I got a great piece of advice from one Mom I know to call in every morning, rather than at night. The day is fresh and lots of activities to come. It was hard to hear Phoebe sad and missing us, but by all reports, she was doing well and keeping busy. Meanwhile, Mexico was often rainy and I had weak moments of wanted to go home. Luckily, Jeff was patient with me and those moments passed. Rain or sun, it was wonderful to be away with my guy; getting up late, taking walks on the beach, swimming, napping and reconnecting. Sometimes you have to stop to realize how hard you've been running.

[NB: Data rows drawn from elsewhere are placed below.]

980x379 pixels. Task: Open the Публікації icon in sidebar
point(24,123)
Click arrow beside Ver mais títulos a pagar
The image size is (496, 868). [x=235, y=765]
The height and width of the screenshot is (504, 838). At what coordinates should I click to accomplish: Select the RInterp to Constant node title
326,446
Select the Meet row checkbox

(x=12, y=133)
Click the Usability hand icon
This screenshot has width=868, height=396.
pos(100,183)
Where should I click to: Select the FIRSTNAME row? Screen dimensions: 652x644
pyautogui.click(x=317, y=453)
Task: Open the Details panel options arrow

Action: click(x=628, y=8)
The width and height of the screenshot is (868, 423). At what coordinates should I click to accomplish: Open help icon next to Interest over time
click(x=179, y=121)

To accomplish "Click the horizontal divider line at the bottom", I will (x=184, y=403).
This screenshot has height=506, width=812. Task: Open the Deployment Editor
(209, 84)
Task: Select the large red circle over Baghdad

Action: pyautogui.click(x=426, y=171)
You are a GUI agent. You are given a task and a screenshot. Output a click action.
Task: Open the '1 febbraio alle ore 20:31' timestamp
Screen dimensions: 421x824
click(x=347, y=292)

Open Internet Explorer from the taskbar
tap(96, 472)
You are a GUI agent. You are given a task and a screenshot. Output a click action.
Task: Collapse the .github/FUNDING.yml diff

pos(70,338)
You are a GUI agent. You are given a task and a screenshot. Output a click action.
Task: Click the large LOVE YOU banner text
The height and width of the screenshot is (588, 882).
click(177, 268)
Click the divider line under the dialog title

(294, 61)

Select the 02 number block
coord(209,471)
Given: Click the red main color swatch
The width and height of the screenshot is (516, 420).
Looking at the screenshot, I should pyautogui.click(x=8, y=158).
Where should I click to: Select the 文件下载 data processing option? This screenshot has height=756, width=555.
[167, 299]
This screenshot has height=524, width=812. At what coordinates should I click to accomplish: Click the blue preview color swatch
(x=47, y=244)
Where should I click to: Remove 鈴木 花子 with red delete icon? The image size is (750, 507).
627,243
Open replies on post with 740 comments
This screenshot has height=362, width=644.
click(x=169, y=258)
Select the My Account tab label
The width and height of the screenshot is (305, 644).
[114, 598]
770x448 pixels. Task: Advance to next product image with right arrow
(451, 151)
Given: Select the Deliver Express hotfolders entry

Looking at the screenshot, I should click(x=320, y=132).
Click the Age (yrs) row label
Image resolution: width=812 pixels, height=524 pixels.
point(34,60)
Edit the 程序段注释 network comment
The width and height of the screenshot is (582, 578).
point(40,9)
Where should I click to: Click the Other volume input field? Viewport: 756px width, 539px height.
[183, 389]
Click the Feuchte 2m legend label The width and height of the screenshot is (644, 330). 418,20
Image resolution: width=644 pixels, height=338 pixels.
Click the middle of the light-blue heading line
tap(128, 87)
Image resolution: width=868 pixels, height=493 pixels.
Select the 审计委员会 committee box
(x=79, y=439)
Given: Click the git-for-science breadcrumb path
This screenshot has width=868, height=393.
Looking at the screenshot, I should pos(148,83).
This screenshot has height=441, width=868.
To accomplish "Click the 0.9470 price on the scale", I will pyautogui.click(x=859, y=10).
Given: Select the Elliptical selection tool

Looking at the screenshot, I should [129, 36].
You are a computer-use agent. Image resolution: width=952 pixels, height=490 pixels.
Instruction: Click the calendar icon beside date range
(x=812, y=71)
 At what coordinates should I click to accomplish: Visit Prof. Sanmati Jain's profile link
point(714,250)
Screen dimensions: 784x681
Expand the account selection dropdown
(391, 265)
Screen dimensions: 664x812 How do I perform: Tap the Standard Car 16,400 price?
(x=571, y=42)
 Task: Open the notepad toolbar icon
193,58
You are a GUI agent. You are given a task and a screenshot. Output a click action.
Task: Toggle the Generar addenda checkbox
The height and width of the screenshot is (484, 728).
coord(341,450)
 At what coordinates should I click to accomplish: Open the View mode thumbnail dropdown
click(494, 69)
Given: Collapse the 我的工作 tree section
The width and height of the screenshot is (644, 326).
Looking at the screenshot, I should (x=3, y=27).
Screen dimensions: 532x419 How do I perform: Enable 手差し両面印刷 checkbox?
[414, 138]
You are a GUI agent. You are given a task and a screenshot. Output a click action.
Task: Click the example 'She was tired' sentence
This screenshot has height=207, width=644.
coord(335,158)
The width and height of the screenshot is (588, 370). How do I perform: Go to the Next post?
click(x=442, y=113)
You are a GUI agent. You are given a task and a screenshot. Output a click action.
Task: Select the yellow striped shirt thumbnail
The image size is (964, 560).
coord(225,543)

We came back to our adorable girl, happy to see us and tell us all about her week. I was worried she might be angry with us for leaving, but she wasn't. All she wants is for us to stay with her "all days." I told her we will take more trips together, and sometimes apart, but we always come back. We survived our first week away and are all better for it. Next time we go to Mexico, she's coming with us.
Tuesday, June 1, 2010
Not long ago, I was making dinner in our little city kitchen. Phoebe was munching on cucumbers and watching me as I organized all the ingredients for Chicken Quesadillas. Avocado, sautéed spinach and mushrooms, chicken and lots of shredded cheese. In no time they were done and we were eating our dinner together talking about our day. Phoebe happily chomped each bite exclaiming "yum" and "delicious". Then she looks at me and says, "Mommy, I am so proud of you to cook this." I just about fell off my chair. Not only was that so sweet, it showed me that this little 2 year old understands that someone has done something for her and to appreciate me for doing it. Is this normal? I have no idea. All I know is that it made this Mommy feel wonderful. My little girl is kind and caring and is finding the words to say these things to me. Wow. I'm so proud that she is mine.